Guidi cogió de nuevo la novela.
– No pienso traerlo.
– ¿Qué quiere decir?
– Si le quieren, tendrán que cogerle ustedes mismos. No es inmortal ni invulnerable… encuéntrenle y mátenle. -Hizo caso omiso de la expresión de incredulidad en el rostro de los hombres, la rabia que mostraba el más joven-. Yo tuve mi oportunidad de matarle y no lo hice. En cuanto a esto de que me apunten con sus armas, no puede ser peor de lo que me hicieron los alemanes en marzo. Después de esperar la muerte durante horas y horas en las Fosas creo que puedo soportar quedarme aquí hasta que disparen.
4 DE JUNIO
La mayoría de los oficiales había partido antes del amanecer. Bora había encontrado a donna Maria dispuesta a verle marchar. La mujer parecía avejentada y más frágil, pero ya estaba vestida, e incluso se había puesto sus joyas, aunque sólo eran las cinco de la madrugada.

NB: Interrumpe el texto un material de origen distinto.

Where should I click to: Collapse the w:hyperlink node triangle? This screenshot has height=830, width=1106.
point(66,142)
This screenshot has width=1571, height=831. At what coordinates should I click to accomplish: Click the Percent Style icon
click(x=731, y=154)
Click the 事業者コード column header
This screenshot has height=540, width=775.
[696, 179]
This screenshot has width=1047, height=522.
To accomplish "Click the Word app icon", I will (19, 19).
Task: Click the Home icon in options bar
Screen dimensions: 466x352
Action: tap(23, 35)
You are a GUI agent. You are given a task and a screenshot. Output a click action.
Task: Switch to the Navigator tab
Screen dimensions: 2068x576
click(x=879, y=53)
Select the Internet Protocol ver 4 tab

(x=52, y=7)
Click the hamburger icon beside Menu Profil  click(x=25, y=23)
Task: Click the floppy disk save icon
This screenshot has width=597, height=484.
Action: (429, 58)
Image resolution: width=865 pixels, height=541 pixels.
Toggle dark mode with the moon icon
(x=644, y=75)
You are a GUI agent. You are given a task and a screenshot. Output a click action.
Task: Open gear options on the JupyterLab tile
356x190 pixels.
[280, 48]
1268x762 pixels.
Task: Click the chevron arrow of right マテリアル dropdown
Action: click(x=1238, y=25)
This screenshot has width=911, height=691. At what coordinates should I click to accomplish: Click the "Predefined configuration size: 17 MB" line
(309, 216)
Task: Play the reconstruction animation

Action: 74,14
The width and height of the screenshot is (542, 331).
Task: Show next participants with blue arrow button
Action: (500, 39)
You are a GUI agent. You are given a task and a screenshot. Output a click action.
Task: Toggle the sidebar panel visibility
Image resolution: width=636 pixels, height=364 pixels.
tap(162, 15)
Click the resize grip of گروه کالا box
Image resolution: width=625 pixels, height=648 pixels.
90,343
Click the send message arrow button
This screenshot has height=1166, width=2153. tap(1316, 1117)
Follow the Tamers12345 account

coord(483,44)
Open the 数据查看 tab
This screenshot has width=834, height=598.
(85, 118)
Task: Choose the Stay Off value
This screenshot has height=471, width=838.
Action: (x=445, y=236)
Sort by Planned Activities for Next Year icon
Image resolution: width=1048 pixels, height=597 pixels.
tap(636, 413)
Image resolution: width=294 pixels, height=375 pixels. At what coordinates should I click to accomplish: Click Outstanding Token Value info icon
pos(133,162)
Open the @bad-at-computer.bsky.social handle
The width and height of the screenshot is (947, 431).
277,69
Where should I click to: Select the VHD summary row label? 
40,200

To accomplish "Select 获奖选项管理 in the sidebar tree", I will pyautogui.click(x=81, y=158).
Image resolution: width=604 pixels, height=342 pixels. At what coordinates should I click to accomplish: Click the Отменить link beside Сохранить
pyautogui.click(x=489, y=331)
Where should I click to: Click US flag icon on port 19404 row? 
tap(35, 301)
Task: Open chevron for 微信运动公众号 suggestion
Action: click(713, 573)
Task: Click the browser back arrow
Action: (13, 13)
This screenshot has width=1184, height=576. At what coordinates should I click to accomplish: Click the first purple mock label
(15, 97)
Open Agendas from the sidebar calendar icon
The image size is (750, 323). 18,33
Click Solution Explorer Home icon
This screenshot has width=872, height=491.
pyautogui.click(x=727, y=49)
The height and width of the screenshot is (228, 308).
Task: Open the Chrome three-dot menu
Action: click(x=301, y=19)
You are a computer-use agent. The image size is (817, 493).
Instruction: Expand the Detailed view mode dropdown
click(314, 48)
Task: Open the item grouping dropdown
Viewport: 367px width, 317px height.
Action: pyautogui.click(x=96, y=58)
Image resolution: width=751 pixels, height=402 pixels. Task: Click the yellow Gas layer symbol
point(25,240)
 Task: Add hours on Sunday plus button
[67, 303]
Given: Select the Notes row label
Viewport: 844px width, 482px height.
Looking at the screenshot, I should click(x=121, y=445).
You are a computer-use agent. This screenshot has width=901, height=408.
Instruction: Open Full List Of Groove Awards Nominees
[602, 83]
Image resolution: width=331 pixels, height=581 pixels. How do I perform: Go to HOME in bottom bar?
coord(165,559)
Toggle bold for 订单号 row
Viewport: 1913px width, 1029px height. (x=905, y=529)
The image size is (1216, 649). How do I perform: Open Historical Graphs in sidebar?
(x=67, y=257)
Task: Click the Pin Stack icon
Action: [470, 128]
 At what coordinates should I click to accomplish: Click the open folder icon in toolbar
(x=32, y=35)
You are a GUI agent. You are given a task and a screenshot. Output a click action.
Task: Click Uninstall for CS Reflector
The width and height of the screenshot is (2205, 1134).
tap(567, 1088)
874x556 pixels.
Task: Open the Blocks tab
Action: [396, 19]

– Me voy a trabajar, donna Maria.
– Y luego, fuera.
– Sí.
La anciana logró mantener la compostura. Golpeó con impaciencia el suelo con el bastón para indicarle que la abrazara y después le apartó. Cogió de encima del piano un paquete plano y blando envuelto en papel fino y atado con una cinta.
– El encaje para el vestido de novia de tu próxima esposa. Llévatelo.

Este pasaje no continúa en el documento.